What you should do => Only lines containing the string "Satış" belong in the answer; find them in the records and copy them.

Material for this task =>
....................

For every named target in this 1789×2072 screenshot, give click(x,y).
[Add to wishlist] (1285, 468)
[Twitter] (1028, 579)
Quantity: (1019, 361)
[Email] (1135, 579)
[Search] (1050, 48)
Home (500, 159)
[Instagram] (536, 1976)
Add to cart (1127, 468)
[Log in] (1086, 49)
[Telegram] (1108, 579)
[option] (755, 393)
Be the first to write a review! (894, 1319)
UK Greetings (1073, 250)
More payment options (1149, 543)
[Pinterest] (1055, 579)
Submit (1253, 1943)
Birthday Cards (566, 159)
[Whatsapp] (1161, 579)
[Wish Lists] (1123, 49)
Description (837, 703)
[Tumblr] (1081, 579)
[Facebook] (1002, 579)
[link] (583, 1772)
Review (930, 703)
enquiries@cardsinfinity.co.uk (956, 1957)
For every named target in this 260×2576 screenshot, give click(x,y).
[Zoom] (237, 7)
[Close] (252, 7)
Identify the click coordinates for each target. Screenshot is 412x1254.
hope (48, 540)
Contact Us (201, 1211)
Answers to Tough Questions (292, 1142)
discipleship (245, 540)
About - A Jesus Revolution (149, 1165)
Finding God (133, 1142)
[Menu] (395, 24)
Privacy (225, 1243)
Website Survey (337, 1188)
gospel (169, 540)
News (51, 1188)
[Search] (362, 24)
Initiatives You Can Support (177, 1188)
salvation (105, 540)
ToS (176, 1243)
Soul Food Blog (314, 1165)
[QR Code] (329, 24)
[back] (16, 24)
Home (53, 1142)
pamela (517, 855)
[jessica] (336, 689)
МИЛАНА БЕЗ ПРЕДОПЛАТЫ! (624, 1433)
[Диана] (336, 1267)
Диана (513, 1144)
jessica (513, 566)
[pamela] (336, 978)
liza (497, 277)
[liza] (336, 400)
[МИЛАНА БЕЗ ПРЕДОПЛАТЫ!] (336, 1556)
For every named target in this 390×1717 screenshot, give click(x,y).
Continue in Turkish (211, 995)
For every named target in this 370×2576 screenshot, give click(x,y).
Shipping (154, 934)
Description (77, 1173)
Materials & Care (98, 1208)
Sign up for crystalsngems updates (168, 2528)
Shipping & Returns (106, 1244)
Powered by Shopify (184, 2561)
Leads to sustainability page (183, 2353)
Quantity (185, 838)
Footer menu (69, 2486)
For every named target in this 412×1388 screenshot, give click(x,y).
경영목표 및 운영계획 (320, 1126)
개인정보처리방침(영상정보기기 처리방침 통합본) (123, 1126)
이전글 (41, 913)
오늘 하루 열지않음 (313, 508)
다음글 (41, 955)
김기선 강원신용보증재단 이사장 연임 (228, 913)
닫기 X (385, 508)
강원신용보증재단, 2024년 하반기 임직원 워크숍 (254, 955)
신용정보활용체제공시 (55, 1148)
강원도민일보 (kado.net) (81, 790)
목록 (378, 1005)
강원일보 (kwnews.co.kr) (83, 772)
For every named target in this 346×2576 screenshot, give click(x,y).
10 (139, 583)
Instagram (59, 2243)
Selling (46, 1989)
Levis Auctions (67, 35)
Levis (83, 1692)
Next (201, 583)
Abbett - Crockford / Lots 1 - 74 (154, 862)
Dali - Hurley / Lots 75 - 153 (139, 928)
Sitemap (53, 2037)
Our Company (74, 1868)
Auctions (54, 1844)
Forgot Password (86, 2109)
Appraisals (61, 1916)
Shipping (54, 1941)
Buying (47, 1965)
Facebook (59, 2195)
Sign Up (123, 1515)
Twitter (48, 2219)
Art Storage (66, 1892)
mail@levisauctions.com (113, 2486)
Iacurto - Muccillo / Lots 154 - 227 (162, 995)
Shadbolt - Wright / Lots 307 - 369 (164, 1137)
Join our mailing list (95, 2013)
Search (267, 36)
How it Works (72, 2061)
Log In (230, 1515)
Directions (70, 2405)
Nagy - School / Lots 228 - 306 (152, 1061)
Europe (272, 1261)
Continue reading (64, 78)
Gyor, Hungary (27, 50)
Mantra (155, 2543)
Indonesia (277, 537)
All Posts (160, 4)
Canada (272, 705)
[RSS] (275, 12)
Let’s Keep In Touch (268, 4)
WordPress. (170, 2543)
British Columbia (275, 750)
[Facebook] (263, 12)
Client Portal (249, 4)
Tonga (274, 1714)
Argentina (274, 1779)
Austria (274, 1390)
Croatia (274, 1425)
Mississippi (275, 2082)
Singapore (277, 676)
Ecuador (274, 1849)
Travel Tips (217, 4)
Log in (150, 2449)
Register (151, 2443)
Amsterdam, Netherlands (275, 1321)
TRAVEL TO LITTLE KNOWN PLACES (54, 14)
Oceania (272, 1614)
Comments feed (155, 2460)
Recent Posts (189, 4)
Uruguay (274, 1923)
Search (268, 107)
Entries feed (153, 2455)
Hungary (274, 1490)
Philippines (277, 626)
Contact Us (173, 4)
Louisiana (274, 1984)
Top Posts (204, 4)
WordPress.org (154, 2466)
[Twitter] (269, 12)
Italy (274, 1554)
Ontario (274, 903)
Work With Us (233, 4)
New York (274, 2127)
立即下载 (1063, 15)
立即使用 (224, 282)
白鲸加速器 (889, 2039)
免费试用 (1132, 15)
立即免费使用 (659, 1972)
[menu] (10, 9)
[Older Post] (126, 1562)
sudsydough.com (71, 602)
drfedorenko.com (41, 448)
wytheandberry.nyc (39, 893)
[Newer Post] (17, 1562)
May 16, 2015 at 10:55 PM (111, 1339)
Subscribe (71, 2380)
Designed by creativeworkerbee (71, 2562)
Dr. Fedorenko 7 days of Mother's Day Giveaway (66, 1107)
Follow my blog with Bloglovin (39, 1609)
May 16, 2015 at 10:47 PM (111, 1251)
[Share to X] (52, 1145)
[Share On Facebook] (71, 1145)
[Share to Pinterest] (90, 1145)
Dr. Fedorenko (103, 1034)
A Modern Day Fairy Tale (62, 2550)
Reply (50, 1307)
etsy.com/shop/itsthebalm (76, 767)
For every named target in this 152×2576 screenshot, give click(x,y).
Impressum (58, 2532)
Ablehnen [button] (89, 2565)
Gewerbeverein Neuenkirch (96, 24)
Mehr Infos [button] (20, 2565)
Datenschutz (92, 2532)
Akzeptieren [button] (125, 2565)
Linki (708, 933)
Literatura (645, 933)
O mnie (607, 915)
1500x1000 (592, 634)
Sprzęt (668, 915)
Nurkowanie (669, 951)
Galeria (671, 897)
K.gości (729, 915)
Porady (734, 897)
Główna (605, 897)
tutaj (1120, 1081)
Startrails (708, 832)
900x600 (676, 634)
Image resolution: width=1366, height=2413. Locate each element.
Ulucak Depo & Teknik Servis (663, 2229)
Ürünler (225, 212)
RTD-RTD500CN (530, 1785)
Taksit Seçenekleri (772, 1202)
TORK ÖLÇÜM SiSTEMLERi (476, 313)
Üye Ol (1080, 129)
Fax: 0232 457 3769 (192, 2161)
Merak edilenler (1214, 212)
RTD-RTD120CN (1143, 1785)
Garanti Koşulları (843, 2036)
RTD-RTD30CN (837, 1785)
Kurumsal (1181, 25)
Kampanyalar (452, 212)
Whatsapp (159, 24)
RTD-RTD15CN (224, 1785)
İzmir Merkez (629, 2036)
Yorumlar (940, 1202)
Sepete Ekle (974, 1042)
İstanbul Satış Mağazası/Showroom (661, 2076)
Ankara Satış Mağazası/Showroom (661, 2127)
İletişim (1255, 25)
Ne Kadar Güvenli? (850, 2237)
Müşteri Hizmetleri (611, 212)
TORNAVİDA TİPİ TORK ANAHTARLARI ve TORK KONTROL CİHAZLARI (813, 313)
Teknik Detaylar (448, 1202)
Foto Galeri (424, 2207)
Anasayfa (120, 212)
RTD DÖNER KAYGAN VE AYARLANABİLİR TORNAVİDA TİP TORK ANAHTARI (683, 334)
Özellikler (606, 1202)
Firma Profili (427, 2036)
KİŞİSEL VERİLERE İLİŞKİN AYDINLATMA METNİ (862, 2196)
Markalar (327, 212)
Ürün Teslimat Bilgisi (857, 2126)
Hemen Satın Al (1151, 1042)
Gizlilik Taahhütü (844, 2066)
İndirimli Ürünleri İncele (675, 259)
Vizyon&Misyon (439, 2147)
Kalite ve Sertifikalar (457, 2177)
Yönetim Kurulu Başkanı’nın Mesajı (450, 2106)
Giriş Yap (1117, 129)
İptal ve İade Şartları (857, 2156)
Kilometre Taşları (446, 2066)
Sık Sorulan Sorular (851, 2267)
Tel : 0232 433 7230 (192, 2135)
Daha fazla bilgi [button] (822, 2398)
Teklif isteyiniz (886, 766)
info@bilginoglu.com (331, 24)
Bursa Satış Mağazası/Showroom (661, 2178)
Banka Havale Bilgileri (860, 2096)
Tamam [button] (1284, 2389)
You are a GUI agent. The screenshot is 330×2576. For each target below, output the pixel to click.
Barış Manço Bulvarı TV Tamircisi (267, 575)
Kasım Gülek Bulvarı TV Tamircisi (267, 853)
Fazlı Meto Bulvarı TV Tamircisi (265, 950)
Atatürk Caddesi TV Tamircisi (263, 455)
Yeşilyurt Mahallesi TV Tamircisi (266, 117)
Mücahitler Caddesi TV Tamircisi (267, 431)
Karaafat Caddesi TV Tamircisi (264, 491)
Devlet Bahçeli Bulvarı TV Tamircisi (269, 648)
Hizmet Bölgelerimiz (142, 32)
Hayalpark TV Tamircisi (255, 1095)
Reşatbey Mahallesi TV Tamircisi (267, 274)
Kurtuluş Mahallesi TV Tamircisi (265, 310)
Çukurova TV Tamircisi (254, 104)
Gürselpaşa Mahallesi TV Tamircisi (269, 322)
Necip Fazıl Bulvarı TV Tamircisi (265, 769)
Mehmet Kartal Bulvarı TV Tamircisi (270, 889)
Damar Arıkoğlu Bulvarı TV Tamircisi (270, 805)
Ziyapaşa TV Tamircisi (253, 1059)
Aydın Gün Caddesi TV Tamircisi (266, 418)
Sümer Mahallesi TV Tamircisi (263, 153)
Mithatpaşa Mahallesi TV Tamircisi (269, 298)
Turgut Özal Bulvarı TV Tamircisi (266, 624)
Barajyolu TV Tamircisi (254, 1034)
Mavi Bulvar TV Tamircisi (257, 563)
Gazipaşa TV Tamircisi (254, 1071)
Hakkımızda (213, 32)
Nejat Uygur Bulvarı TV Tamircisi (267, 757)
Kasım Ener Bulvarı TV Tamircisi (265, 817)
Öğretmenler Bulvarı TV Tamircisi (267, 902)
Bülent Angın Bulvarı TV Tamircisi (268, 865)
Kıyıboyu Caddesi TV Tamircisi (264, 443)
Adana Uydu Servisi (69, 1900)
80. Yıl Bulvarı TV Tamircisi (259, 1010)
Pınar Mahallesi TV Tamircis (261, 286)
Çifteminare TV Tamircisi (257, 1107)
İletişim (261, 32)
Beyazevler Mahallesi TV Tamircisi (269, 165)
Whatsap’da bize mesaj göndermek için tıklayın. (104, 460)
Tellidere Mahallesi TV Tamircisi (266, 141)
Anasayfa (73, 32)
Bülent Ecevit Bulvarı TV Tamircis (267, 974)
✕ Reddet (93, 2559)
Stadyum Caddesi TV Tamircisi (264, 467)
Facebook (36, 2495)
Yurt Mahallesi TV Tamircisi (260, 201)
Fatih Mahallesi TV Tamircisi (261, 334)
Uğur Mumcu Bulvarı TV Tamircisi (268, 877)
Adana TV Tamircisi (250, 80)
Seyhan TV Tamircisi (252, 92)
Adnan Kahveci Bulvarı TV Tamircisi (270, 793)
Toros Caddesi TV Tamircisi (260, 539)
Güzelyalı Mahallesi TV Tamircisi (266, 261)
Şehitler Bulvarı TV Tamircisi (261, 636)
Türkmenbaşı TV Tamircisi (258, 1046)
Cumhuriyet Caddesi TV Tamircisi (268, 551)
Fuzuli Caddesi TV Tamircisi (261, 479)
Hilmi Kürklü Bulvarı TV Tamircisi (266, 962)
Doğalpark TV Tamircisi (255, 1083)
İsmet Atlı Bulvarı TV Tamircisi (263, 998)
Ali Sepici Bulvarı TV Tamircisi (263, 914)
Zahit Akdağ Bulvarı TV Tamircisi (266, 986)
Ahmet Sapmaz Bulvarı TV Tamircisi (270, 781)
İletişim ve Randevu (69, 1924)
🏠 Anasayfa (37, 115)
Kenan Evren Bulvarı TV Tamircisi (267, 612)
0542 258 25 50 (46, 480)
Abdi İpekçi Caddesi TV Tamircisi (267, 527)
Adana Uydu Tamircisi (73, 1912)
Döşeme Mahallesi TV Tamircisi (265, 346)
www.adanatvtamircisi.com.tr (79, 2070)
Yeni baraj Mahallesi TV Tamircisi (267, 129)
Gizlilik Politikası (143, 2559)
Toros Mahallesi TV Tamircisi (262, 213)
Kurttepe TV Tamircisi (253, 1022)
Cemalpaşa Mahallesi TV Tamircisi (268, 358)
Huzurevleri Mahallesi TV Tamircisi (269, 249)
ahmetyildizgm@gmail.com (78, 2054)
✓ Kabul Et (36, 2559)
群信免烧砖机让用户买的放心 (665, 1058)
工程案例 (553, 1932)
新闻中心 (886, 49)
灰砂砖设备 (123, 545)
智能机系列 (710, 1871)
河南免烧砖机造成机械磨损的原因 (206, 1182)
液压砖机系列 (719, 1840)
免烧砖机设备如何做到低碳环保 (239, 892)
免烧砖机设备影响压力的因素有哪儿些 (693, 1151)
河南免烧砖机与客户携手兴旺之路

....................

Reply =>
İstanbul Satış Mağazası/Showroom (661, 2076)
Ankara Satış Mağazası/Showroom (661, 2127)
Bursa Satış Mağazası/Showroom (661, 2178)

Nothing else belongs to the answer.